Primary Sources: Le Morte D’Arthur, Book VII Chapter VI
The next morning Linet and Gareth get back on the road, through the woods and over hills and they come to a wide river with a ford across it, guarded by a pair of knights.
“There’s two of them, Prettyboy,” says Linet. “You going to just turn around and go back to the kitchens, now?”
“Heck no,” says Gareth. “Two to one, that’s fine. I’d take on eight to one!” And he charges forward and fights the knights, both at once, out in the middle of the ford. Gareth dehorses one and knocks him into the water, where he drowns, and the other knight pulls back to the riverbank, where he and Gareth duel for a while until Gareth knocks his helmet (and head) off.

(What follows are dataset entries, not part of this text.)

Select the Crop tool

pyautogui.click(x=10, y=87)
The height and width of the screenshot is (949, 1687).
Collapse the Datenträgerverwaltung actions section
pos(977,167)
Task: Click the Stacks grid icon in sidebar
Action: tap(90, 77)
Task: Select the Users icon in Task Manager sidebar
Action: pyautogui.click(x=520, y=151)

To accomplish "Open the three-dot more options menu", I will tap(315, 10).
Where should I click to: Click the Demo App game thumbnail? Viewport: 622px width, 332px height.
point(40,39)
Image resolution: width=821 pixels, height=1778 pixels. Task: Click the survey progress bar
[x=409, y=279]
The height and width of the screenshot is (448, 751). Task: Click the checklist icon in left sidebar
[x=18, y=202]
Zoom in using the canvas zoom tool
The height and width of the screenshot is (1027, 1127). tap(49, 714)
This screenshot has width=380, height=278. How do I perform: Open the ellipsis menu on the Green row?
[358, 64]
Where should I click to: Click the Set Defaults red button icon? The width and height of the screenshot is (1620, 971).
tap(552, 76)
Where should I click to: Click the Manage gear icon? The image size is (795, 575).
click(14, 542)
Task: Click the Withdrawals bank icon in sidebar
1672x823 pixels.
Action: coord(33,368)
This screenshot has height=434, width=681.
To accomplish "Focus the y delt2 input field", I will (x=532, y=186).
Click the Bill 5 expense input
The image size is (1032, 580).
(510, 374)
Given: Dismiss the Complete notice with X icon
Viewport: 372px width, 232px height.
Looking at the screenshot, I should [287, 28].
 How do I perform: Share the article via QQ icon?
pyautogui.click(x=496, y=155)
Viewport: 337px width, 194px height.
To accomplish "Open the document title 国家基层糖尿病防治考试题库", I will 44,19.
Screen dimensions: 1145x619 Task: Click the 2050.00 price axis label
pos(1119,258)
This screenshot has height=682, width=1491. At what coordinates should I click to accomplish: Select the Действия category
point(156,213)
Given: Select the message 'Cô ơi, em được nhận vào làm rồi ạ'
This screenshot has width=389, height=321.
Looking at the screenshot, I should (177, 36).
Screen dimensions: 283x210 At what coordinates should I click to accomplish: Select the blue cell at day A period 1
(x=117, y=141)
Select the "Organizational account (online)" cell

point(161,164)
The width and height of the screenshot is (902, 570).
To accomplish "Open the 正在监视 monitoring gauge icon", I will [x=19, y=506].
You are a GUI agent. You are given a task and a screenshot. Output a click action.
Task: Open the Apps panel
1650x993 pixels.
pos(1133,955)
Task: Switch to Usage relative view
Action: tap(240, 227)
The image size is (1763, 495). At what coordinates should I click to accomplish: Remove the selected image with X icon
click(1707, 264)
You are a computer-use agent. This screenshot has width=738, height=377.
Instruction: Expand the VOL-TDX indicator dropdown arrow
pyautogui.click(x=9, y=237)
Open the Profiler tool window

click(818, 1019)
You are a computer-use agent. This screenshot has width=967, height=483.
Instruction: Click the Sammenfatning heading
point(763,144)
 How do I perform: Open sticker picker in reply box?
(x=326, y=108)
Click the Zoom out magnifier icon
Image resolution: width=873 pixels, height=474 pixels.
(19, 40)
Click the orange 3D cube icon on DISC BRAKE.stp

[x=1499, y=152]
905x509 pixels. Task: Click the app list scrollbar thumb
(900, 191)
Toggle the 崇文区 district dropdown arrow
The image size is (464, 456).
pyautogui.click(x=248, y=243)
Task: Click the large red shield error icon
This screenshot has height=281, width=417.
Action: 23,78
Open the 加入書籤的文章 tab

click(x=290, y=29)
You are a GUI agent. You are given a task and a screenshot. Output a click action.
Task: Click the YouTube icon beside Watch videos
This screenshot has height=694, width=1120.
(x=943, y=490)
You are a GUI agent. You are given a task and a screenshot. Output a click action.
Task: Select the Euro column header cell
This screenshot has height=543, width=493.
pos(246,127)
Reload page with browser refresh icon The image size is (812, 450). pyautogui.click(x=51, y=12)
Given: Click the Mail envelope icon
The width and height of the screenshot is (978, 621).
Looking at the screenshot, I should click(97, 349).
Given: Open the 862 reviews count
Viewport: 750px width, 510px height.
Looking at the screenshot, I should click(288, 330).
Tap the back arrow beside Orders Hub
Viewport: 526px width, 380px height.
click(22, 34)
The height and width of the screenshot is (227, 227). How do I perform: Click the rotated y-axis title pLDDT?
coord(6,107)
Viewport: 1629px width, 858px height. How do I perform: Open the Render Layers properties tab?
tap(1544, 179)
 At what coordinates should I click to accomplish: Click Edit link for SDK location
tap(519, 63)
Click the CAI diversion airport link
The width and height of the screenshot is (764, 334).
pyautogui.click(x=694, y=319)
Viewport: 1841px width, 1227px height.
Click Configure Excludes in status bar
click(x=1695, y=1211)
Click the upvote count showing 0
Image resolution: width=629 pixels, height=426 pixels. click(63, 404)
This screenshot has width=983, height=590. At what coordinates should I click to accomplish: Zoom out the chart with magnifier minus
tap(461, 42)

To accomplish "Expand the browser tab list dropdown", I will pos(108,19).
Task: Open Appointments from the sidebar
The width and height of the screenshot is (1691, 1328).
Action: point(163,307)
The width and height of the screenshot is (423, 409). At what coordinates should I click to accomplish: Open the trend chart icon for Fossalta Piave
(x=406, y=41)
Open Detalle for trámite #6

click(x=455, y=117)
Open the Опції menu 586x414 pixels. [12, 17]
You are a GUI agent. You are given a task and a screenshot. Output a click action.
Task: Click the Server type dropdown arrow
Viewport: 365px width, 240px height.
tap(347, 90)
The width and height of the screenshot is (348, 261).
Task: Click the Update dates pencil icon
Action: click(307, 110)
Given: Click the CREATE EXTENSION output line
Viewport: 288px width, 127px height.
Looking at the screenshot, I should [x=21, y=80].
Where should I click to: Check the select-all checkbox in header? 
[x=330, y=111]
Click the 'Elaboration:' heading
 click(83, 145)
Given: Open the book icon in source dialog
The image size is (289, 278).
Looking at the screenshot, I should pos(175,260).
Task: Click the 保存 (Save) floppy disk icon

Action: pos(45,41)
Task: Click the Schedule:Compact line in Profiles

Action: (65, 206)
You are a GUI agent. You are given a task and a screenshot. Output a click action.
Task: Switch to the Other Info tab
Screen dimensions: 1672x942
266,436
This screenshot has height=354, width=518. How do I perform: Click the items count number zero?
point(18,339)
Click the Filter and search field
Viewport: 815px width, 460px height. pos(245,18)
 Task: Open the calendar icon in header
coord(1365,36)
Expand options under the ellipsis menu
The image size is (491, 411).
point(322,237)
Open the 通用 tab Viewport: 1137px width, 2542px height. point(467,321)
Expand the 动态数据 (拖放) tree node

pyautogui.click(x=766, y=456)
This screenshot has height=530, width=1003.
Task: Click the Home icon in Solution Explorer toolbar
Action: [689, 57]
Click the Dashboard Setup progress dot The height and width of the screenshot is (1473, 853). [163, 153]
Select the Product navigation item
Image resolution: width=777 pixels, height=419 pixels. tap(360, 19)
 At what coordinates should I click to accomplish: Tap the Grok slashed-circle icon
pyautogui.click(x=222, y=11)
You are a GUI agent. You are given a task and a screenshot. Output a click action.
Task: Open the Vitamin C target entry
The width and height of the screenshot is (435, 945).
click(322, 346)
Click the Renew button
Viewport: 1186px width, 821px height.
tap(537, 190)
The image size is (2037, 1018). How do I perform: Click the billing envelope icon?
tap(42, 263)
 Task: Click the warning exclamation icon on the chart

“See? Let’s go,” he tells Linet.
She sniffs dimissively. “Those poor knights, slain by a kitchen boy. You probably think you killed through prowess at arms, you silly, stupid man. But no, Prettyboy, I saw it clearly: the first one slipped in the water and drowned, and the other was looking the other way and you came up behind him and killed him with a trick.”
“You know, lady, I’m starting to tire of your attitude,” mutters Gareth. “I am seven feet tall, after all.”
“What was that?”
“Don’t get any ideas, farm boy, I mean assistant pig-keeper, I mean kitchen boy, I mean… yes, kitchen boy. I don’t care if you live or die. It’s not as if I liked you or anything, but just for your own good, maybe you should turn around and go home, because otherwise you’ll get yourself killed.”
“I’m following you, milady, come what may.”
And Gareth and Linet ride on, into a countryside which is all black. It’s like the lair of a villain from the 1966 Batman TV show, it’s so heavily themed: there are black trees, from which hang black banners. There’s a black shield upon the black earth, and a big black spear sticking up. There’s a big black stallion all in black silk tied to a black stone. On the horse: a knight in black armor with a black saddle.
Helpfully, Malory tells us this knight is the Black Knight of the Black Lands. Thanks, Malory. Wouldn’t have guessed that.
“He’ll kill you! Run for it, Prettyboy!” cries Linet.
“What? No! I am not running!” says Gareth. “Why do you insist that I can’t joust, despite all the evidence? I fought Sir Launcelot to a draw, for crying out loud!”
“Ho ho ho,” rumbles the Black Knight, all Santa-style. “So you’ve brought a champion from Camelot, have you? Big fella, seven feet tall!”
“No, no, no, Black Knight,” says Linet. “This is just a kitchen boy. He keeps following me. Really, you’d be doing me a favor if you killed him. But don’t kill him, he’s just unlucky. I’ve seen him kill what, almost a dozen knights by now, all through staggeringly bad luck on the part of his opponents. Man’s a jinx, he is.”
“Really,” says the Black Knight. “I’m amazed gentry have anything to do with him.”
“Well, he’s with me,” Linet says. “That’s probably why the lord in the previous chapter invited him to dinner. He just assumed Prettyboy here was a real knight, because he was escorting a real damosel.”
“Mmmmaybe,” says the Black Knight. “I suspect a trick. I’ll let your boy Prettyboy go, if he surrenders his horse and armor and weapon.”
Linet thinks this is a good deal, but Sir Gareth won’t have. “I bet you’d like my horse. It’s a good horse. But you aren’t getting my horse! Now I’m going to cross the Black country, because that’s where Linet is going, and either you can let me do it, or we can fight.”
“That so?” The Black Knight considers. “She says you’re a kitchen boy and she’d like to be rid of you. Maybe she’d be better off riding with me, instead of a churl.”
“Oh! Oh! You calling me a churl? It is on!”
And so Sir Gareth and the Black Knight joust.
Garion would have worked as another kitchen boy example.